Dreams you didn't dare
Are dead.
Were they ever there?
Who said!
I don't remember,
I don't remember
At all.


Nobody ever called Follies a "feel-good" musical, but I found this production a little depressing. I think I probably brought a lot of that in with me, but witnessing Bernadette Peters looking and sounding fragile and unsure of herself didn't help. Maybe her woman-on-the-verge appearance was a conscious choice for her portrayal of a nearly mad character––I'd like to give her that benefit of the doubt.
This is "Losing My Mind." No complaints about this number.

Though the show was the focal point of the weekend, we managed a little sight-seeing too, despite the appropriately hot and very muggy weather.


I was all set to do some reflecting, but darn it,
the Reflecting Pool was dry and all dug up. Kind of disconcerting.
"Jenny!!!!"


It's a Where's Waldo thing.

Funny story: 
When I was about 5, my family stayed with my much-much-older cousin's family in Silver Spring, Maryland, and we used that as our base camp as we all visited the major Washington landmarks. It was summer and, naturally, very hot. Due to my misunderstanding of something my mother told me as I got dressed one morning during the visit, it was at about this exact spot on the steps of the Lincoln Memorial that a breeze lifted up the back hem of my little cotton dress to reveal to my family, my cousins, and presumably a fair number of unsuspecting patriotic tourists, that I had omitted a certain basic item of clothing from my outfit for the day. Oops.

This became an oft-repeated family story, of course, but I think I actually do remember it, especially my defensiveness at the moment of discovery. My mother had said "Oh, you don't need any" that morning (about something else, obviously), but I rationalized that it was just so hot a day that I had permission to go without.

So I remembered that incident, and that visit with my cousin's family, as this photo was taken on Friday.

Epilogue:
On Saturday morning, my cousin died––the mother of the family in Silver Spring. She had been ill, and it was not unexpected, but learning the news on the heels of having that long-ago memory made it seem cosmic and mysterious. Which is what death is in any case, I've come to think.

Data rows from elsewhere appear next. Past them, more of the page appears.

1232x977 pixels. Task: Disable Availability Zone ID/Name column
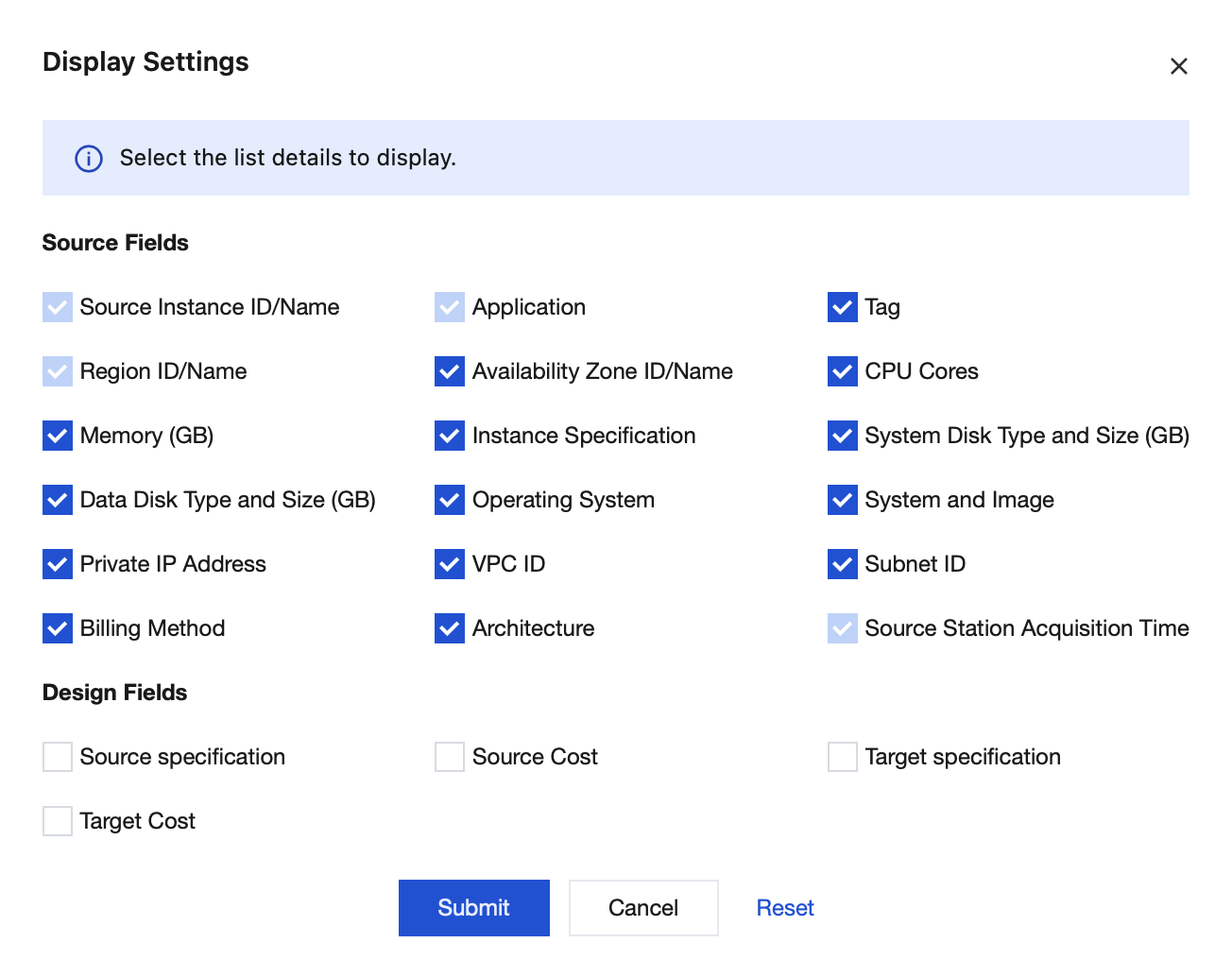(x=450, y=371)
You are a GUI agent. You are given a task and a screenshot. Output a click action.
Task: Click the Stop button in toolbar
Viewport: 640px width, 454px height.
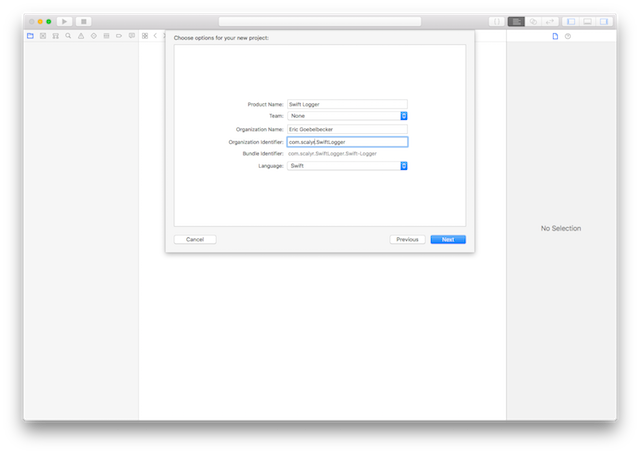point(84,21)
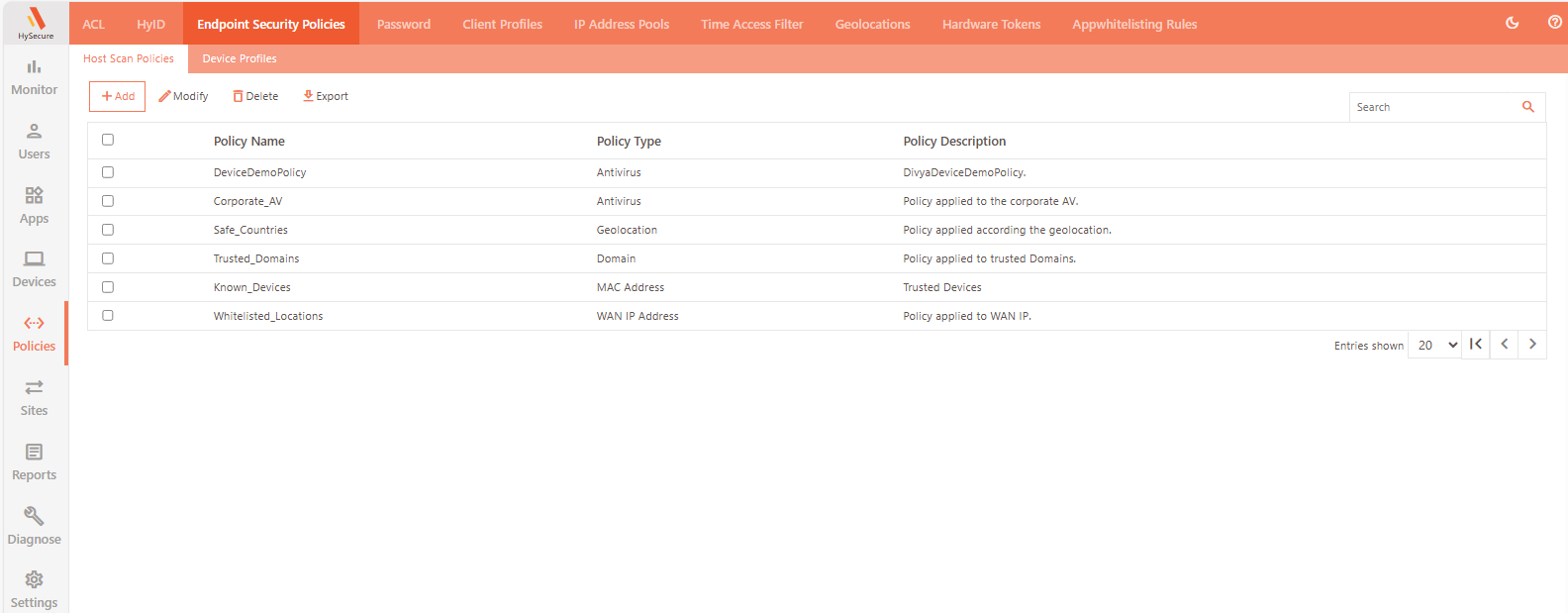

I'm sorry to have taken you down a cheerless path when my intentions are really otherwise. So let's turn back to the light, and I'll end today's episode with food! We ate well and in quantity over the weekend, including a Father's Day bbq at home. Two dishes I had at Marcel's in Georgetown were photo-worthy:
That's a morsel of lobster in the center, with a cylinder of beet taking a nap on it. I never figured out what was in the silo on the left, or what the yellow squiggles were. But the pink slug on the right is a dollop of beet ice cream. The whole thing was delicious.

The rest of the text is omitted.